Tandis que, brièvement, elle lui faisait le récit de ses aventures depuis son départ de Houssnock, il revoyait en esprit Outtaké, le grand chef iroquois, lui disant :

« Tu possèdes un trésor ! On cherchera à te le ravir »... N'avait-il pas toujours soupçonné que c'était par elle, Angélique, qu'on essaierait de l'atteindre. Elle avait dit vrai.
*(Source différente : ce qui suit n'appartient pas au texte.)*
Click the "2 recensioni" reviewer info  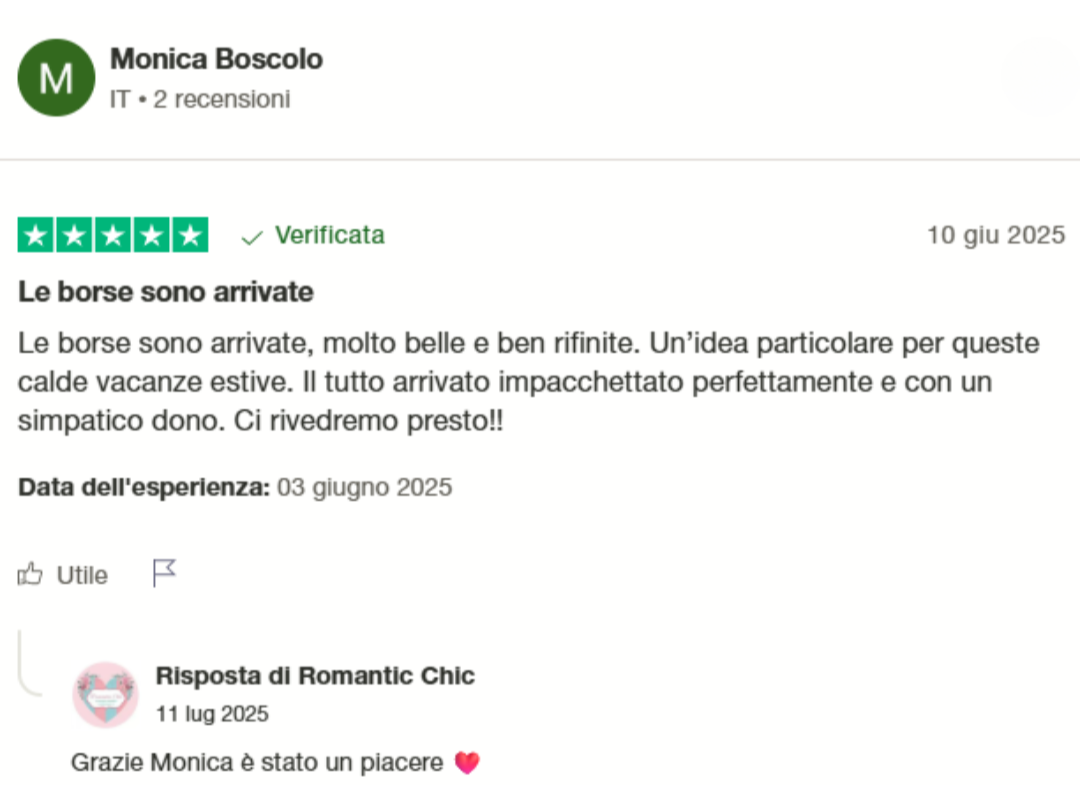[x=221, y=100]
Des ennemis rôdaient autour d'eux, plus rusés, tortueux et déliés que les « Lâches » eux-mêmes, c'est-à-dire les esprits infernaux de l'Air. Pouvait-il nier qu'il ne s'en doutait point, lui qui gardait sous son pourpoint le message anonyme qu'un matelot inconnu lui avait remis au soir de la bataille avec le Cœur-de-Marie, morceau de parchemin sur lequel une plume griffue avait inscrit ces mots :

« Votre épouse est dans l'îlot du Vieux-Navire avec Barbe d'Or. Abordez par la côte nord afin qu'ils ne vous voient point arriver. Vous pourrez ainsi les surprendre dans les bras l'un de l'autre. »

Esprits infernaux, sans nul doute, mais qui, tapis à travers les îles, pouvaient donc s'armer d'une plume pour faire parvenir à qui de droit une telle corrosive dénonciation. Il respira profondément. Tout changeait à ses yeux, s'ordonnait différemment et, dans ce tumulte, l'infidélité d'Angélique ne lai apparaissait plus avec la même vilenie calculée. Elle avait été prise dans les entrelacs de complots aidés par le hasard. Si féminine, il était inévitable qu'elle se montrât vulnérable, mais il avait discerné aussi qu'il y avait sous sa faiblesse un étrange courage.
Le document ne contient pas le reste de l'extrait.